Please restate the data word for word.

Stored data:
====

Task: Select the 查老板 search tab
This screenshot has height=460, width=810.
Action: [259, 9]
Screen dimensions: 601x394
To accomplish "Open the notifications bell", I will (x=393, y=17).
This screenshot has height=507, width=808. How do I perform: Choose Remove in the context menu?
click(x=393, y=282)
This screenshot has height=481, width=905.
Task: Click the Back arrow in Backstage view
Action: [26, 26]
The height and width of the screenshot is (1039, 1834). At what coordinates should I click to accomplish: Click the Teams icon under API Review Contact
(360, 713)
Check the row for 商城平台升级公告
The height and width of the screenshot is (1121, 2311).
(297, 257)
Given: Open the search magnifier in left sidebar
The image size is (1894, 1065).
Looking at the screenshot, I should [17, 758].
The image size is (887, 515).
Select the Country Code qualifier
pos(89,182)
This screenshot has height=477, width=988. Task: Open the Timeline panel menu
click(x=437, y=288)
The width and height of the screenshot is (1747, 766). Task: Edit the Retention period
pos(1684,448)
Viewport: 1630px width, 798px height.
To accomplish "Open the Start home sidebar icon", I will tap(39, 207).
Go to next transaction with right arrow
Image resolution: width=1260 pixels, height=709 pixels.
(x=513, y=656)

====

# WRITTEN RESPONSE
Task: Select the 查老板 search tab
This screenshot has height=460, width=810.
Action: [259, 9]
Screen dimensions: 601x394
To accomplish "Open the notifications bell", I will (x=393, y=17).
This screenshot has height=507, width=808. How do I perform: Choose Remove in the context menu?
click(x=393, y=282)
This screenshot has height=481, width=905.
Task: Click the Back arrow in Backstage view
Action: [26, 26]
The height and width of the screenshot is (1039, 1834). At what coordinates should I click to accomplish: Click the Teams icon under API Review Contact
(360, 713)
Check the row for 商城平台升级公告
The height and width of the screenshot is (1121, 2311).
(297, 257)
Given: Open the search magnifier in left sidebar
The image size is (1894, 1065).
Looking at the screenshot, I should [17, 758].
The image size is (887, 515).
Select the Country Code qualifier
pos(89,182)
This screenshot has height=477, width=988. Task: Open the Timeline panel menu
click(x=437, y=288)
The width and height of the screenshot is (1747, 766). Task: Edit the Retention period
pos(1684,448)
Viewport: 1630px width, 798px height.
To accomplish "Open the Start home sidebar icon", I will tap(39, 207).
Go to next transaction with right arrow
Image resolution: width=1260 pixels, height=709 pixels.
(x=513, y=656)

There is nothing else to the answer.